Brano scelto:
In pochi mesi sono morti 17 operai: 5 a Firenze al supermercato in costruzione, 7 a Bargi alla centrale elettrica e adesso altri 5 a Palermo nell’impianto fognario! Può darsi pure che ne siano morti anche altri… che però non hanno avuto la risonaza mediatica di questi episodi sopra accennati.
L’opinione pubblica è sconcertata. Com’è possibile che ci siano tutte queste disgrazie sul lavoro? I giornali parlano chiaramente di responsabilità sia dei titolari delle aziende che dei dipendenti poco attenti alle norme di sicurezza. Alcuni accennano anche alle regole caotiche degli appalti e subappalti… io, e con me tantissime altre persone resto senza parole.
Mi viene da pensare a quelle povere persone, ai loro famigliari, ai sindacati, agli imprenditori… Penso che sia assolutamente necessario il rispetto per la sicurezza da parte di tutti. Il discorso ovviamente vale anche per i semplici cittadini che devono aprire gli occhi su certe situazioni potenzialmente pericolose.

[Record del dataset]

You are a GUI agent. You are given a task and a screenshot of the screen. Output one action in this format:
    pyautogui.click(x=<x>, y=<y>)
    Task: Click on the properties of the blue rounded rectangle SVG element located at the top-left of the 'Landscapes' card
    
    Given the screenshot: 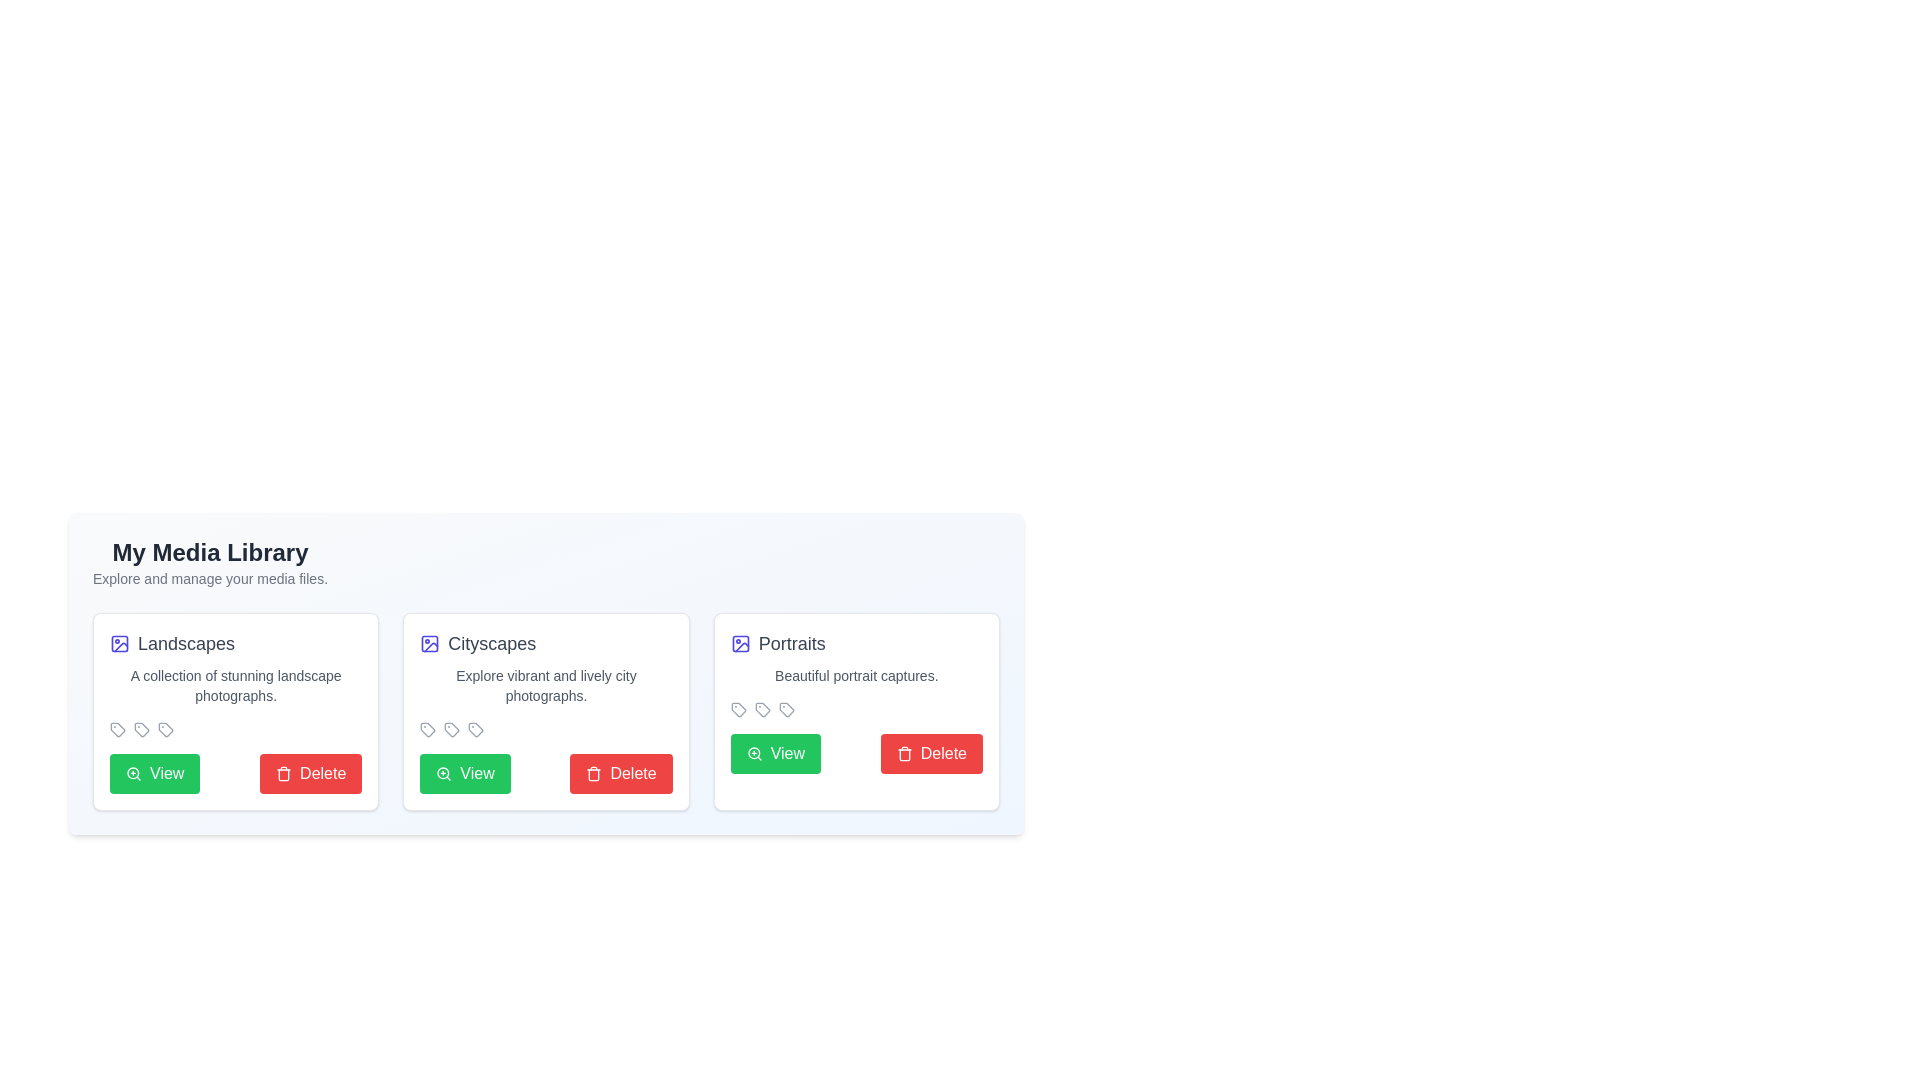 What is the action you would take?
    pyautogui.click(x=119, y=644)
    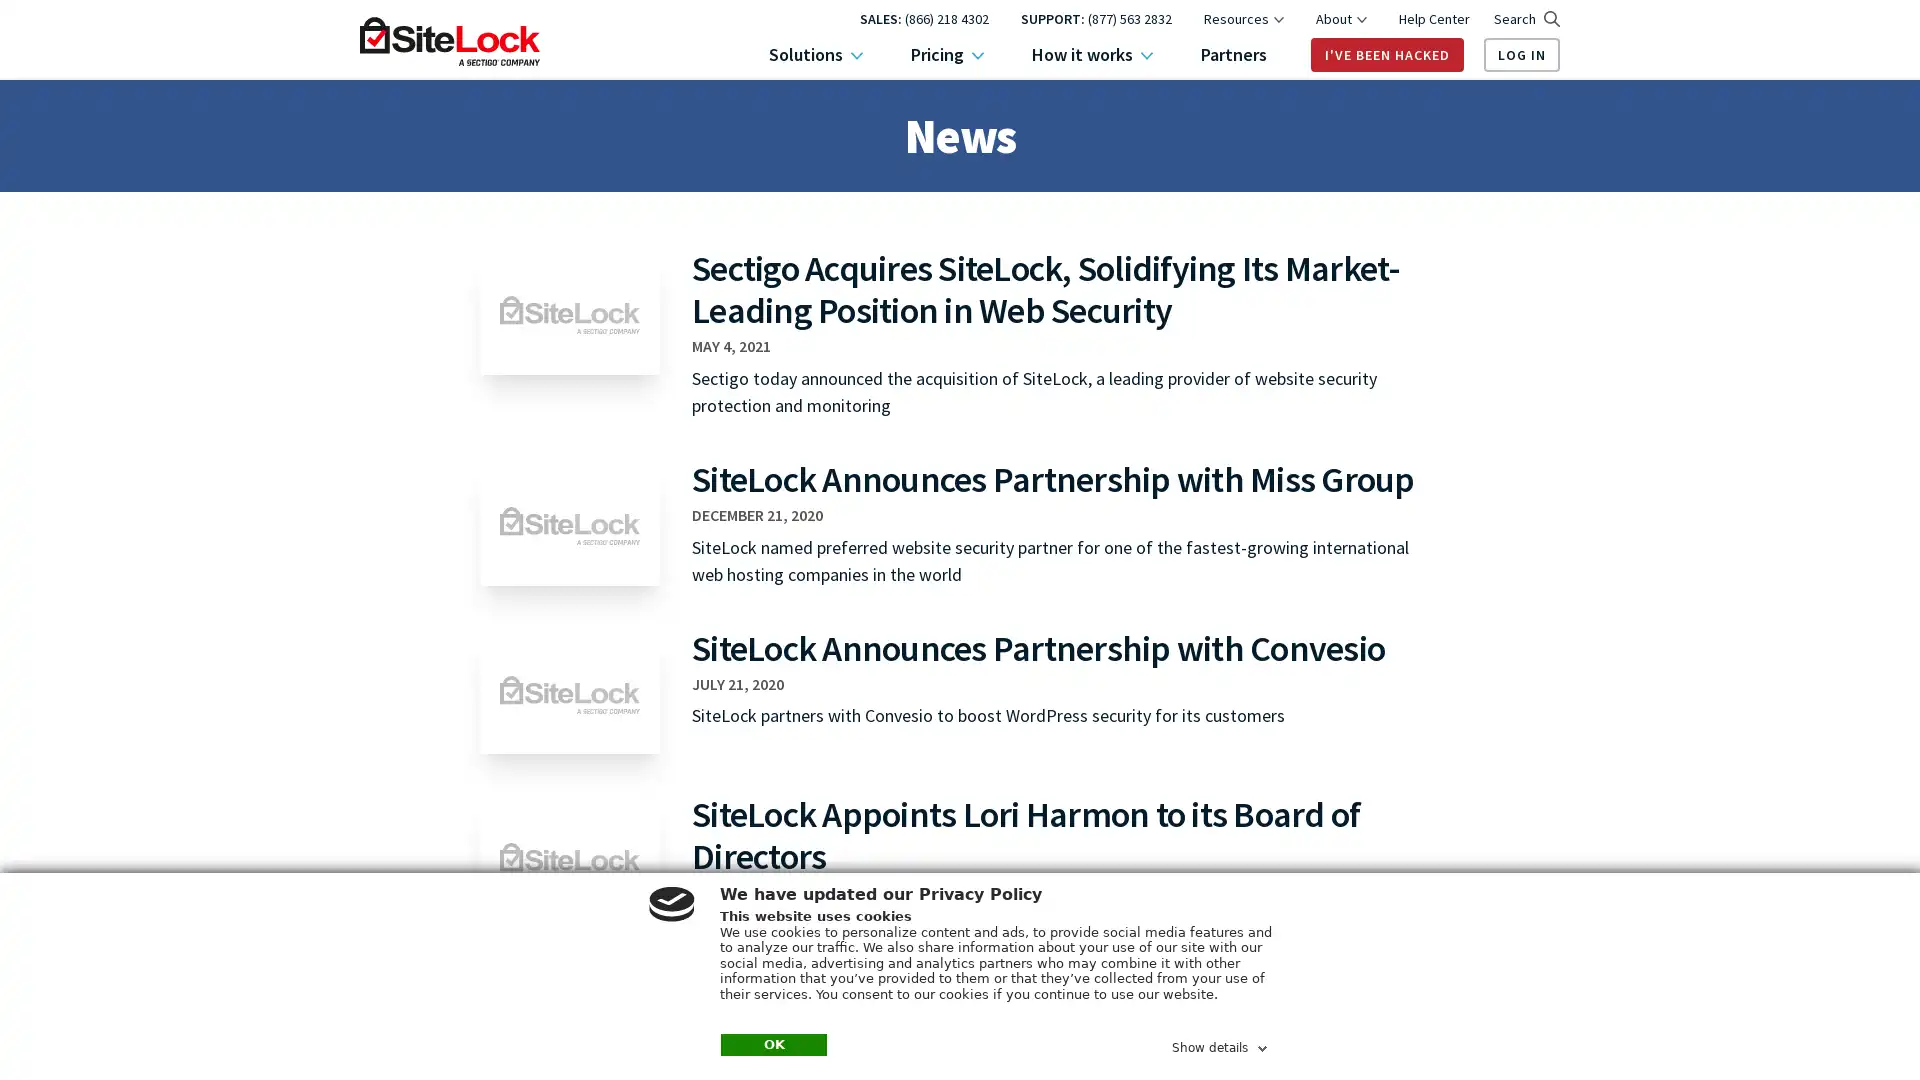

Cosa fare:
Prosegui il brano sugli operai morti sul lavoro, ripartendo dopo la sua ultima frase.

Soluzione:
Mesi indietro mi venne spontaneo fare un’osservazione a dei signori che stavano aspirando benzina da un serbatoio per travasarlo in un altro: il mezzo era rimasto all’asciutto e provavano a travasare il carburante. Una cosa nornale solo che un operaio fumava una sigaretta… E’ vero che era a distanza di un paio di metri ma poteva saltare tutto in aria! Alla mia osservazione mi ha ringraziato e ha tirato via la sigaretta.
In un’altra occasione l’osservazione è stata fatta a me… gli operai stavano smontando le canne dell’organo privi di protezione! Io non ero presente ma appena me lo hanno detto sono corso a controllare e a bloccare il lavoro.
E’ così che si fa. Fare e accettare le osservazioni è un dovere! Poi, purtroppo, le disgrazie possono capitare ugualmente… e al riguardo c’è da invocare gli angeli custodi che veglino su di noi, sui nostri famigliari e su tutti coloro che lavorano per mantenere la famiglia.